In 2004, a totally unknown provincial politician by the name of Barack Hussein Obama delivered a speech at that year’s Democratic National Convention (DNC) in Boston, Massachusetts. Four years later this very same “unknown” politician became the President of the United States, beating the much better known candidate Senator John McCain. What did the trick?
Obama’s defining speech at the 2004 DNC convention. The speech was a series of stories and anecdotes in which he adeptly weaved his own life story with that of the American Dream and the values that sustain it. The upshot? His ability to tell stories put Obama in the White House.
In fact, the common denominator of most great leaders has been their ability to tell stories and thereby connect emotionally with their followers. From the great religious leaders to Mahatma Gandhi, from Abraham Lincoln to Winston Churchill, from JFK to Reagan, from Henry Ford to Steve Jobs, from Richard Branson to Elon Musk – all have been able to connect with their audiences and achieve great things by telling stories. In other words, a hallmark of outstanding leaders is great storytelling.
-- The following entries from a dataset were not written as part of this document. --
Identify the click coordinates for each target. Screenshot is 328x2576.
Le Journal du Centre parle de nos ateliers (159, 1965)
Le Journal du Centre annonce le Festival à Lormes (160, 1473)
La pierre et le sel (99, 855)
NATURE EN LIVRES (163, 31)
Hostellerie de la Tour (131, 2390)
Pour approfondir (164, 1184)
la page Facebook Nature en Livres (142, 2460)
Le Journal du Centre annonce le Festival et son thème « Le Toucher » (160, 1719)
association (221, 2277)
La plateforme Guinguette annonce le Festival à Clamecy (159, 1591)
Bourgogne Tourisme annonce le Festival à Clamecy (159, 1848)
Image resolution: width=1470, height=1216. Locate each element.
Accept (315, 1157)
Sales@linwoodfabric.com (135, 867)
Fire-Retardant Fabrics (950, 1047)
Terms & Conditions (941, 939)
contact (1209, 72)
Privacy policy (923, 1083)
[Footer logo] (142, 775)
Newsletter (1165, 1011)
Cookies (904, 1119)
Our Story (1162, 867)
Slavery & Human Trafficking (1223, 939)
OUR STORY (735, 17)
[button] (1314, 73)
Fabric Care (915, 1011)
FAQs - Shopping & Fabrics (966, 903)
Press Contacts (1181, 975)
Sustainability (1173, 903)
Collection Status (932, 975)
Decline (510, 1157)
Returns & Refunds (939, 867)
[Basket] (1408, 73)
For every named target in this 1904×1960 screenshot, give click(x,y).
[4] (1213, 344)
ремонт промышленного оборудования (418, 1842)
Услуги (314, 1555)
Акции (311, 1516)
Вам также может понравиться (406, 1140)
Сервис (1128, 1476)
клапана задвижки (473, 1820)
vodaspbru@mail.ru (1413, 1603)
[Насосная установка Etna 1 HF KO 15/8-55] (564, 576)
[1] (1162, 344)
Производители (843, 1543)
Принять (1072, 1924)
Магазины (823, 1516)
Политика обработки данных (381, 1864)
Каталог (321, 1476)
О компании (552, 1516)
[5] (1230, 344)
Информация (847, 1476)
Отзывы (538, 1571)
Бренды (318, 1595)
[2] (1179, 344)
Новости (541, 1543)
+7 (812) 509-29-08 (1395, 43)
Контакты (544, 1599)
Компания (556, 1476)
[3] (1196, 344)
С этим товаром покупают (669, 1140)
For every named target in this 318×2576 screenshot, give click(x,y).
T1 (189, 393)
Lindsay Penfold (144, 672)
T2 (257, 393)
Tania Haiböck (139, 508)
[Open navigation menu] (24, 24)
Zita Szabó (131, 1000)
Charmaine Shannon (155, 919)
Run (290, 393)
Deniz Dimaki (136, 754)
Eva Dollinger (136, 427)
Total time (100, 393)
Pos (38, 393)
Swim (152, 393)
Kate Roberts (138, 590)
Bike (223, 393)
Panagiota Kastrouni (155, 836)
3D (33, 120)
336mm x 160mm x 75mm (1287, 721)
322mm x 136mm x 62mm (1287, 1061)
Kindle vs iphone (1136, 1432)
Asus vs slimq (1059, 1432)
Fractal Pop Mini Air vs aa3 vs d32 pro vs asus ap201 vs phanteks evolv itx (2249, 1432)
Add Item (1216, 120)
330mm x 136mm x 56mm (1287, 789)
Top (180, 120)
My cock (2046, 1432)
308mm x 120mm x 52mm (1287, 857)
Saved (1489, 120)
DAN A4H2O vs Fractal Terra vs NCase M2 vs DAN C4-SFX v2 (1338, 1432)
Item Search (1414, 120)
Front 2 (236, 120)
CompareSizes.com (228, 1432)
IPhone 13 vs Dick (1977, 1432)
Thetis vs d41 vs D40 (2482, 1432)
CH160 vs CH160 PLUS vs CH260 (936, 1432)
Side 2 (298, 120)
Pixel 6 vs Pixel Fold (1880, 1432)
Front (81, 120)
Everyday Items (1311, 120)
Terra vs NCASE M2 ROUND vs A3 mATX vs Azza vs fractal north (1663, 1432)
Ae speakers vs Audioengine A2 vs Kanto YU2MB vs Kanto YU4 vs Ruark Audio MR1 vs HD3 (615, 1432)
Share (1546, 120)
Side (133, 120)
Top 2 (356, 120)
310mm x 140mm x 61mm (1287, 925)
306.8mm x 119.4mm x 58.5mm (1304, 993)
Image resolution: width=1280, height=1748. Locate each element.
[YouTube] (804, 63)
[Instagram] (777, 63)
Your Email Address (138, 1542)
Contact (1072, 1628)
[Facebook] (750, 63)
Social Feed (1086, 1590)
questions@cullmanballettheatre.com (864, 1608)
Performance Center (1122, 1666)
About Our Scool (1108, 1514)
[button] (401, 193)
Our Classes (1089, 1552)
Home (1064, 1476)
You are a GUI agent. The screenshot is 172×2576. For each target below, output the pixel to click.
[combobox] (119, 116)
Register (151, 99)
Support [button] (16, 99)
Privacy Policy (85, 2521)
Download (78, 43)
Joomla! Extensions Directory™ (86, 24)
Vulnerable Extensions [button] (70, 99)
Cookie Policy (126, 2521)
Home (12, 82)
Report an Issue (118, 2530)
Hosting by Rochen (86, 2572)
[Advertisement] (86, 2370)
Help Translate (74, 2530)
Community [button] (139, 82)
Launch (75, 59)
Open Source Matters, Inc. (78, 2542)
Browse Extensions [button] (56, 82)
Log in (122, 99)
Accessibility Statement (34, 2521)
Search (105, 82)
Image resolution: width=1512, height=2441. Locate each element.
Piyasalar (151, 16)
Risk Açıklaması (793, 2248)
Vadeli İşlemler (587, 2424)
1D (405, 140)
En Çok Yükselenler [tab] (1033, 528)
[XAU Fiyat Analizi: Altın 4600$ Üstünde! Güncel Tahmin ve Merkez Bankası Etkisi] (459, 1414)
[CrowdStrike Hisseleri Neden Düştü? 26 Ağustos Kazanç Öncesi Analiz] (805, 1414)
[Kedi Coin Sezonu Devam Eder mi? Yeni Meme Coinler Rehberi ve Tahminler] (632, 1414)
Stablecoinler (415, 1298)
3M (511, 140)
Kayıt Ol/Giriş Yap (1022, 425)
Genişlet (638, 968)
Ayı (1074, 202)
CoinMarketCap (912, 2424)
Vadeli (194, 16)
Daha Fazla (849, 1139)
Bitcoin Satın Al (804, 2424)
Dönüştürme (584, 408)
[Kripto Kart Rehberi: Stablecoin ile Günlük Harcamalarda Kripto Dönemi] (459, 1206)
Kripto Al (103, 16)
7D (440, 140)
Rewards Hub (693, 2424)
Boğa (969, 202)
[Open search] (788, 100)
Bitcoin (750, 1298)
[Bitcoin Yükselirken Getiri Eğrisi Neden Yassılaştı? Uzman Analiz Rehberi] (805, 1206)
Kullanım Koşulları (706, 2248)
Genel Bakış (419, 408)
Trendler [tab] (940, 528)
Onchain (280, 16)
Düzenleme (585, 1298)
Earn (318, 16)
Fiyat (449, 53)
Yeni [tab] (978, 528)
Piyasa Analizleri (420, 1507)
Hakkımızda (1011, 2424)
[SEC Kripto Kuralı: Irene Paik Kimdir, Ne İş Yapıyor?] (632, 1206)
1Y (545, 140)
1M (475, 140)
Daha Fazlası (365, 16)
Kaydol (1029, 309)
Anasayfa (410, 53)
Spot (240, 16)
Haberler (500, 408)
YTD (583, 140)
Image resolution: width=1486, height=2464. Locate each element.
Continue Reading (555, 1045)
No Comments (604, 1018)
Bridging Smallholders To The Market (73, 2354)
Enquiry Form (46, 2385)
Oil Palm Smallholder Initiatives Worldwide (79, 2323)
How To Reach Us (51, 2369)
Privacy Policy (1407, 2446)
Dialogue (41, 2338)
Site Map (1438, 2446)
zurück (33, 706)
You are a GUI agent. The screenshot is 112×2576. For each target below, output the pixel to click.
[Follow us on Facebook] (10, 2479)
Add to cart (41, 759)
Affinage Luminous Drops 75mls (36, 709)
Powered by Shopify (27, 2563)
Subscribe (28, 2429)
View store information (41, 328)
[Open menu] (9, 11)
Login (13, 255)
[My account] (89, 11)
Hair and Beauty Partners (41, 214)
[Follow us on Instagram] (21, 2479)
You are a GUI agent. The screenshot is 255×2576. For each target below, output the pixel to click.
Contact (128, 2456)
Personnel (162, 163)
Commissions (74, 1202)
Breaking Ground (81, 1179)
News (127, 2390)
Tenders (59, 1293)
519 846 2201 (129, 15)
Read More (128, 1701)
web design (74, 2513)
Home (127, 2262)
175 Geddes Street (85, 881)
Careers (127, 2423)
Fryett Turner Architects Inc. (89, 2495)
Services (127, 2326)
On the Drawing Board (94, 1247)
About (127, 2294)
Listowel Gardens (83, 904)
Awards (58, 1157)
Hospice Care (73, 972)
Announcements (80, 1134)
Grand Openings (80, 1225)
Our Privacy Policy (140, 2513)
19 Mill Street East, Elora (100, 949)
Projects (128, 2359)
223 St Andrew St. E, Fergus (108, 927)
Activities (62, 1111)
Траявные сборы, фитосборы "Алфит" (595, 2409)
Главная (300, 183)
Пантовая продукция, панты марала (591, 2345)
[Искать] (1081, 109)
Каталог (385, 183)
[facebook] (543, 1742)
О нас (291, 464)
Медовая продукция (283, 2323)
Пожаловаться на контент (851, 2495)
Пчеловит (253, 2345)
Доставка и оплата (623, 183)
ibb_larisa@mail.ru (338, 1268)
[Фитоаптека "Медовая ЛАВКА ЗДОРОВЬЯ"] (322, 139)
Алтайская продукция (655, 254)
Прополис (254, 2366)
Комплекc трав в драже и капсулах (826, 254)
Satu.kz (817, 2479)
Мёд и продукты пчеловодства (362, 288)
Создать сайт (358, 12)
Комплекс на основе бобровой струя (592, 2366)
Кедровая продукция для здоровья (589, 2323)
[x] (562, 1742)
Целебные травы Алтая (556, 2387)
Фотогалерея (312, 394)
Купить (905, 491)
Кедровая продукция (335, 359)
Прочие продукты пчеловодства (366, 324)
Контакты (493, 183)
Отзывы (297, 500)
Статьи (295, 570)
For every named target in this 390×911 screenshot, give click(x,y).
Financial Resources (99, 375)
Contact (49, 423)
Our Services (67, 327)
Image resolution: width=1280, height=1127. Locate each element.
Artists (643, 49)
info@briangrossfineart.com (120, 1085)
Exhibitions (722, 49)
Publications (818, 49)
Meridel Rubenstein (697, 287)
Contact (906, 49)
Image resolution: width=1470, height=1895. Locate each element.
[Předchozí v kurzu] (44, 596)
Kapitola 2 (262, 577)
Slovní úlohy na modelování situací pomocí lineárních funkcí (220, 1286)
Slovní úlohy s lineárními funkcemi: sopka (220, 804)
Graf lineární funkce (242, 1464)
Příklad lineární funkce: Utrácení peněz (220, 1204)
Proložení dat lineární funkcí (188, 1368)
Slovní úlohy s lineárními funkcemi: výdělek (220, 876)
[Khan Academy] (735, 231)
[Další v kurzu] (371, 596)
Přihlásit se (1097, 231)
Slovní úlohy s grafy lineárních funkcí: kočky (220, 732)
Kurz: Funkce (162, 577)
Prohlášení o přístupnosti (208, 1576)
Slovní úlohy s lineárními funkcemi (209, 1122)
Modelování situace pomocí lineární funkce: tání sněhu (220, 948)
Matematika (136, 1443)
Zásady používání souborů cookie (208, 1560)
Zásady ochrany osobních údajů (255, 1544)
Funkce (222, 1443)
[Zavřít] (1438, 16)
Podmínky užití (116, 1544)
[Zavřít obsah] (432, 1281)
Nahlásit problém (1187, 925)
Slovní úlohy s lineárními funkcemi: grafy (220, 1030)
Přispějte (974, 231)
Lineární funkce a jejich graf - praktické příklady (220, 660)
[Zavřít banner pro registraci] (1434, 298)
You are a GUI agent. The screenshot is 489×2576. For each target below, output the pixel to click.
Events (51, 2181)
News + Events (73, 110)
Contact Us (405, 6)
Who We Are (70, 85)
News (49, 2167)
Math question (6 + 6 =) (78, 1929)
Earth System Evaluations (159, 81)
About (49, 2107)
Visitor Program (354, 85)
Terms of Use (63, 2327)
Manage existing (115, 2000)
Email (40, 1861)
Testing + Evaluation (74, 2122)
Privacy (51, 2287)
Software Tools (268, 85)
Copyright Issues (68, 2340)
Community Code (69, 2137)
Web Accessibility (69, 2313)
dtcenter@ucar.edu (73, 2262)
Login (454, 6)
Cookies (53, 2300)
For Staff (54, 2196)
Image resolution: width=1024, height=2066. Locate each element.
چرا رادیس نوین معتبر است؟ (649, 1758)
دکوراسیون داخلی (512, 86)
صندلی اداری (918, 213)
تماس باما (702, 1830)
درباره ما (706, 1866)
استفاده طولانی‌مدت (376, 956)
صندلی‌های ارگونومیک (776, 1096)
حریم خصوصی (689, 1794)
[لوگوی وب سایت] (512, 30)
Great companies are places where their culture and ethos are carried from generation to generation through stories and anecdotes of their own leaders. Leadership and Executive Coach, Mentor and Consultant Ronnie Peiris says such corporate storytelling is like Greek myths – they sustain corporate culture and values over the long haul.
Top CEO Communicator Giam Swiegers says, “If I can give leaders one bit of advice about improving communication skills: spend a bit of time understanding how you tell stories.”
Today, workplace employee engagement is at record lows worldwide, therefore leaders at every level need to use every single tool in the CEO communication tool box to engage employees to achieve outstanding results. The ability to connect with audiences emotionally by telling stories and anecdotes is one of the best tools CEOs have to inspire their people to achieve great things.
As the Native American proverb goes: “Tell me the facts and I’ll learn. Tell me the truth and I’ll believe. But tell me a story and it will live in my heart forever.” As a CEO on a quest to build a great company or team, you want your people to remember, hopefully forever, what you say.